Zhao responded in the same chat: “cool.”
The CFTC provides evidence that CZ himself directed these activities:
On October 9, 2020, around the time Binance began sending emails to U.S. customers pursuant to the policy, Zhao had the following exchange with an employee who would ultimately become Binance’s head of institutional sales:
VIP team member: Hi CZ . . . I went through list of affected API clients, it includes a number of large strategic accounts including [a Chicago-headquartered trading firm] who is currently is a top 5 client and 12% of our volume
Zhao: Give them a heads up to ensure they don’t connect from a us Ip. Don’t leave anything in writing. They have non us entities. Let’s also make sure we don’t hit the biggest market makers with that email first. Do you have signal?

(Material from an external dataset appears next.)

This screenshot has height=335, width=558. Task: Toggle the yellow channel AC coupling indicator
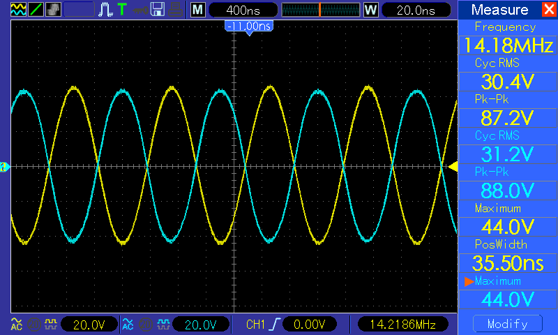pos(16,324)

“Don’t leave anything in writing”… maybe CZ is a Stringer Bell fan after all?
Binance traded against its own customers: “House accounts”
It has been reported previously that Binance operated its own affiliated market making services on their exchange. However, the CFTC revealed that Binance operates “approximately 300 ‘house accounts’” that trade against Binance users.
In response, Binance admitted to trading on the platform with the following self-contradictory statement:
Binance.com does not trade for profit or “manipulate” the market under any circumstances. Binance “trades” in a number of situations. Our revenues are in crypto. We do need to convert them from time-to-time to cover expenses in fiat or other crypto currencies. We have affiliates that provide liquidity for less liquid pairs. These affiliates are monitored specifically not to have large profits.
Mhm. According to the CFTC:
On information and belief, Binance has not subjected the trading activity of Merit Peak, Sigma Chain, or its approximately 300 house accounts to any anti-fraud or antimanipulation surveillance or controls and to the extent Binance purports to have required its officers, employees, and agents to abide by a relatively new “insider trading” policy, Binance’s approximately 300 house accounts are exempt from that policy.
We have to wonder what percentage of Binance’s daily trading volumes might be accounted for by these 300-odd accounts…
Conclusion: Time is running out for ol’ CZ and the gang…
Now, as we mentioned at the start of this article, the CFTC is a civil enforcement agency. While they will likely extract large fines from Binance and finally prevent them from doing business in the United States, it is unlikely that their actions would be a death blow to CZ’s empire.
However, we note that the evidence cited above (in addition to substantially more information we did not share) suggests a multitude of severe criminal violations. When read in the context of public reports about Binance laundering money for criminals, evading sanctions, conspiring to evade U.S. securities laws, and other violations, it seems clear to us that criminal indictments are quite likely.
We also note an interesting detail from the CFTC lawsuit:
Zhao has communicated over Signal with the auto-delete functionality enabled with numerous Binance officers, employees, and agents for widely varying purposes. For example, the following Signal text chains or group chats collected from Zhao’s telephone were among those set to auto-delete…
Wait… how did the CFTC get ahold of CZ’s phone? Is it possible that there is a rat on Binance’s pirate ship? Maybe it has something to do with the ongoing Department of Justice investigation into Binance?
All we can say is:
Good luck, CZ. You’re going to need it!
Celsius Network. FTX. Signature Bank. Who’s next?